Основні поняття
Solutions of higher-order fractional differential equations can be interpreted as expected values of functions in a random time process.
Анотація
The content presents a new relationship between solutions of higher-order fractional differential equations and a Wright-type transformation. Key highlights:
Lemma 2 establishes a connection between fractional derivatives of higher order and expected values of derivatives, improving on previous work.

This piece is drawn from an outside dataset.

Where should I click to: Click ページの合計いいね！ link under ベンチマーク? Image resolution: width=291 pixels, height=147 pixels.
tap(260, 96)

Theorem 1 allows solving higher-order fractional differential equations with certain initial conditions, where the solutions can be interpreted as expected values of functions in a random time process.
Applications include solving the fractional beam equation, fractional electric circuits with special function sources, and deriving d'Alembert's formula for the fractional wave equation.
Two numerical approaches are presented: one using Monte Carlo integration with the Runge-Kutta method, and another using feedforward neural networks.
The content also includes a discussion on the properties of the Wright-type function gβ(x;t) and its applications in fractional calculus.
Статистика
Γ(k+1)/tkβ
Γ(kβ+1)
Eβ(-stβ)
sβ-1e-xsβ
Цитати
"Solutions could be interpreted as expected values of functions in a random time process."
"Lemma 2 provides a weaker condition" than previous work.
"Dr. Mark Meerschaert passed away recently, but he contributed tremendously to the theory of fractional calculus."